Come rivela l’analisi della Cattolica, l’Italia è stata l’unico paese dell’Unione Europea in cui la spesa per interessi sul debito pubblico (e altre spese collegate), pari a 69 miliardi nel 2017, ha ecceduto quella per l’istruzione (per 0,2 punti percentuali di Pil). Mentre l’ultimo caso analogo in Europa è rappresentato dalla Grecia nel 2012, per il nostro Paese questo fatto si ripropone annualmente dal 2011.
La spesa pubblica italiana per istruzione in percentuale di Pil, pari al 3,8 per cento nel 2017, è ben al di sotto della media europea (4,6 per cento). L’Italia si colloca nelle ultime posizioni in Europa, seguita solamente da Bulgaria, Irlanda e Romania. Se invece si considera la spesa pubblica per istruzione in percentuale di spesa pubblica totale, l’Italia è all’ultimo posto in Europa con solo il 7,9 per cento a fronte di una media europea del 10,2 per cento. Dal 2007, prosegue lo studio, la spesa per l’istruzione in percentuale di spesa pubblica totale è scesa di quasi due punti percentuali. Nello stesso intervallo di tempo di tempo la media UE è invece calata solo leggermente, passando dal 10,6 per cento al 10,2 per cento, il che significa che l’Italia oggi è più distante dalla media UE di quanto non lo fosse prima della crisi.

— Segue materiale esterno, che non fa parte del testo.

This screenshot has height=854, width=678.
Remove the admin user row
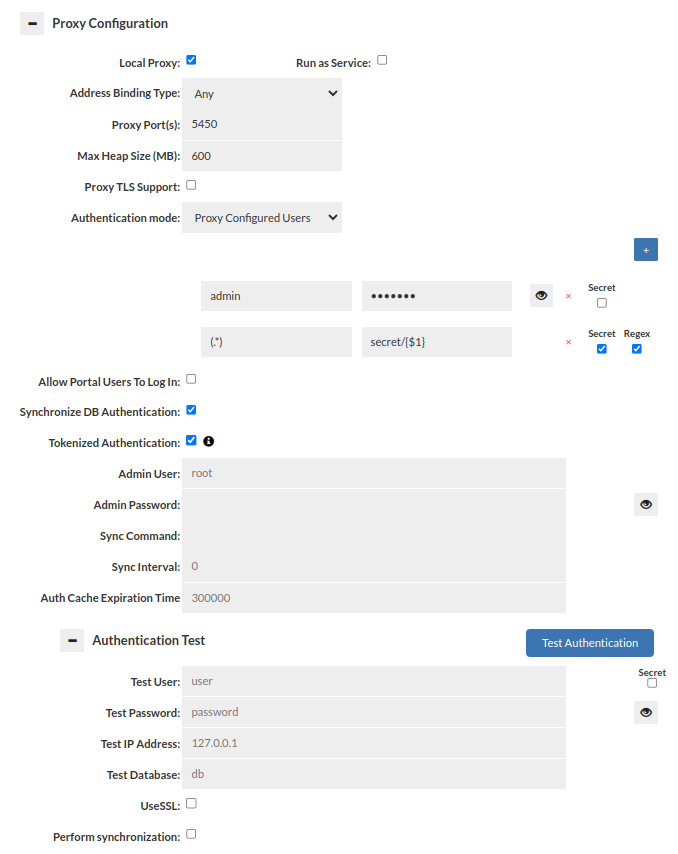[569, 297]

L’istruzione universitaria
Come riporta lo studio dell’Osservatorio, i dati più preoccupanti riguardano l’istruzione universitaria. Mentre nel 2017 l’Italia riportava cifre in linea con la media europea per l’istruzione primaria e secondaria (1,5 e 1,7 per cento del Pil rispettivamente, a fronte di medie UE di 1,5 e 1,9 per cento), si apre un grosso divario quando si considera la spesa per istruzione terziaria. Lo Stato ha speso, infatti, solo lo 0,3 per cento del Pil per istruzione terziaria, nemmeno la metà della media europea dello 0,7. In questa voce l’Italia è all’ultimo posto in Europa, a pari merito con il Regno Unito.

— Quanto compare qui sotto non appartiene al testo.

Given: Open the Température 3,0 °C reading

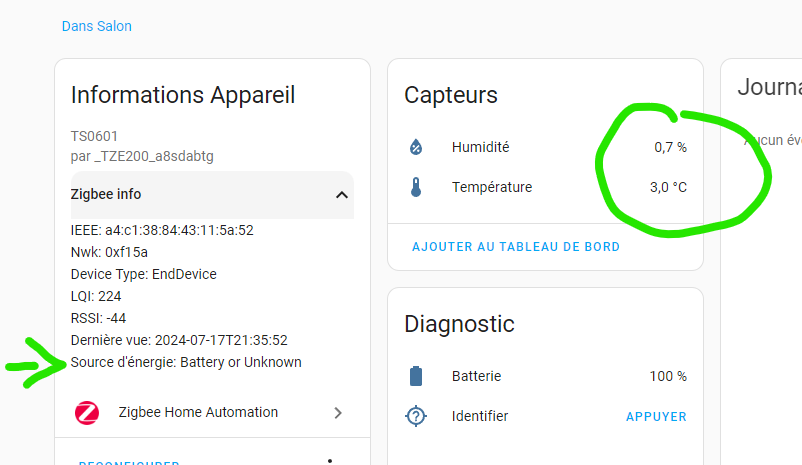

Una possibile ipotesi è che la bassa spesa per pubblica istruzione si debba alla struttura demografica della popolazione, ossia che l’Italia spenda meno dei partner europei poiché ha meno giovani.
Il legame con il numero di laureati
Lo studio precisa che la carenza di spesa pubblica per l’istruzione universitaria è legata alla percentuale di persone che conseguono una laurea: si tratta solo del 26,9 per cento in Italia, meno della media europea del 39,9 per cento. Se da un lato è possibile che minori risorse impiegate non creino le condizioni ottimali per il conseguimento della laurea, non si può però escludere che tra le spiegazioni del basso numero di laureati vi sia una bassa propensione ad iscriversi all’università a causa dei rendimenti attesi.
Le prospettive infatti secondo lo studio non sono colme di ottimismo: in Italia, rivela l’Osservatorio, gli adulti laureati guadagnano in media solo il 38 per cento in più di coloro che dopo la scuola superiore non hanno proseguito gli studi, mentre la media OCSE è del 55 per cento in più. Questo fatto potrebbe essere motivato dalla scelta del percorso universitario: in Italia, infatti, la percentuale di laureati in discipline umanistiche, in media meno remunerative nel mercato del lavoro, è più alta rispetto agli altri paesi (il 39 per cento contro una media del 23).
Liberare risorse con la lotta agli sprechi
Lo studio conclude che, anche tenendo conto degli aspetti demografici, l’Italia spende meno in istruzione terziaria rispetto agli altri paesi europei. Pur essendo difficile stabilire se la bassa percentuale di laureati sia un problema di domanda (i giovani non sono interessati ad iscriversi o a portare a termine il percorso) o di offerta (si spende meno e ciò riduce la qualità nell’istruzione terziaria e quindi l’interesse degli studenti), ciò non toglie che una seria lotta agli sprechi in altri settori potrebbe liberare risorse da far confluire nell’istruzione universitaria. Anche alla luce dell’effetto che l’istruzione terziaria ha sull’inserimento nel mercato del lavoro e sulla formazione del capitale umano, sarebbe auspicabile assestarci su una spesa per l’università più vicina alle medie UE ed OCSE.